Turn every line of the entries below into a numbered list, leaving out the blank lines.

+ + + + +

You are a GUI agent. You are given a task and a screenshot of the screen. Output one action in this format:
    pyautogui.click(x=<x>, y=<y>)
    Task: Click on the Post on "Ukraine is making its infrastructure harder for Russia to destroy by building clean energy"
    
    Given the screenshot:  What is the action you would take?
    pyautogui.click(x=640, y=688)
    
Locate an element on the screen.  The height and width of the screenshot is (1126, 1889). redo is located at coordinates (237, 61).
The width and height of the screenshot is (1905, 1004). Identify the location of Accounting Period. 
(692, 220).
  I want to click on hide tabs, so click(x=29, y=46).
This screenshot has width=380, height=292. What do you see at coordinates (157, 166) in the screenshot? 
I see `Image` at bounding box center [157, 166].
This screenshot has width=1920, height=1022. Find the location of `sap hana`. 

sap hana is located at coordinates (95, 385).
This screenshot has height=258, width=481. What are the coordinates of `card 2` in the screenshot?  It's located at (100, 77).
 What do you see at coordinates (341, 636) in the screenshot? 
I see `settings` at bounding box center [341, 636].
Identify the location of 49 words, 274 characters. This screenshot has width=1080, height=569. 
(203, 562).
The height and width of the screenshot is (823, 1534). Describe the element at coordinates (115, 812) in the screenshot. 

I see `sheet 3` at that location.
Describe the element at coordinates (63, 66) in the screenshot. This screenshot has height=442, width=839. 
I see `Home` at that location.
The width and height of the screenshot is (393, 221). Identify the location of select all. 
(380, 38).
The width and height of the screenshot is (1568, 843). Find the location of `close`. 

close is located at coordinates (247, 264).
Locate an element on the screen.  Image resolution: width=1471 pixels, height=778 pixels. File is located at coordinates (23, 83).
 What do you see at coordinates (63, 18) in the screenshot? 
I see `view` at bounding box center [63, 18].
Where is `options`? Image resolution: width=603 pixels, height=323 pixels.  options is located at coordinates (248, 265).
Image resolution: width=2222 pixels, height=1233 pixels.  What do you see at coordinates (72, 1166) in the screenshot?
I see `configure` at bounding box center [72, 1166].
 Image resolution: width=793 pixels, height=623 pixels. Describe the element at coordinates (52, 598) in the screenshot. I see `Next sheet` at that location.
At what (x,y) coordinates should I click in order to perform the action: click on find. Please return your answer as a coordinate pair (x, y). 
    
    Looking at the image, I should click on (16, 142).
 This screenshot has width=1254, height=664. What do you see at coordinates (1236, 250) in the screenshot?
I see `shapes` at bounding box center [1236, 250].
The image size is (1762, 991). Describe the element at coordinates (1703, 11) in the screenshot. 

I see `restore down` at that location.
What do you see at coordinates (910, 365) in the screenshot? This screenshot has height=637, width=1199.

+ + + + +

## Final answer:
1. You are a GUI agent. You are given a task and a screenshot of the screen. Output one action in this format:
2.     pyautogui.click(x=<x>, y=<y>)
3.     Task: Click on the Post on "Ukraine is making its infrastructure harder for Russia to destroy by building clean energy"
4.     Given the screenshot:  What is the action you would take?
5.     pyautogui.click(x=640, y=688)
6. Locate an element on the screen.  The height and width of the screenshot is (1126, 1889). redo is located at coordinates (237, 61).
7. The width and height of the screenshot is (1905, 1004). Identify the location of Accounting Period. 
8. (692, 220).
9.   I want to click on hide tabs, so click(x=29, y=46).
10. This screenshot has width=380, height=292. What do you see at coordinates (157, 166) in the screenshot? 
11. I see `Image` at bounding box center [157, 166].
12. This screenshot has width=1920, height=1022. Find the location of `sap hana`. 
13. sap hana is located at coordinates (95, 385).
14. This screenshot has height=258, width=481. What are the coordinates of `card 2` in the screenshot?  It's located at (100, 77).
15.  What do you see at coordinates (341, 636) in the screenshot? 
16. I see `settings` at bounding box center [341, 636].
17. Identify the location of 49 words, 274 characters. This screenshot has width=1080, height=569. 
18. (203, 562).
19. The height and width of the screenshot is (823, 1534). Describe the element at coordinates (115, 812) in the screenshot. 
20. I see `sheet 3` at that location.
21. Describe the element at coordinates (63, 66) in the screenshot. This screenshot has height=442, width=839. 
22. I see `Home` at that location.
23. The width and height of the screenshot is (393, 221). Identify the location of select all. 
24. (380, 38).
25. The width and height of the screenshot is (1568, 843). Find the location of `close`. 
26. close is located at coordinates (247, 264).
27. Locate an element on the screen.  Image resolution: width=1471 pixels, height=778 pixels. File is located at coordinates (23, 83).
28.  What do you see at coordinates (63, 18) in the screenshot? 
29. I see `view` at bounding box center [63, 18].
30. Where is `options`? Image resolution: width=603 pixels, height=323 pixels.  options is located at coordinates (248, 265).
31. Image resolution: width=2222 pixels, height=1233 pixels.  What do you see at coordinates (72, 1166) in the screenshot?
32. I see `configure` at bounding box center [72, 1166].
33.  Image resolution: width=793 pixels, height=623 pixels. Describe the element at coordinates (52, 598) in the screenshot. I see `Next sheet` at that location.
34. At what (x,y) coordinates should I click in order to perform the action: click on find. Please return your answer as a coordinate pair (x, y). 
35.     Looking at the image, I should click on (16, 142).
36.  This screenshot has width=1254, height=664. What do you see at coordinates (1236, 250) in the screenshot?
37. I see `shapes` at bounding box center [1236, 250].
38. The image size is (1762, 991). Describe the element at coordinates (1703, 11) in the screenshot. 
39. I see `restore down` at that location.
40. What do you see at coordinates (910, 365) in the screenshot? This screenshot has height=637, width=1199.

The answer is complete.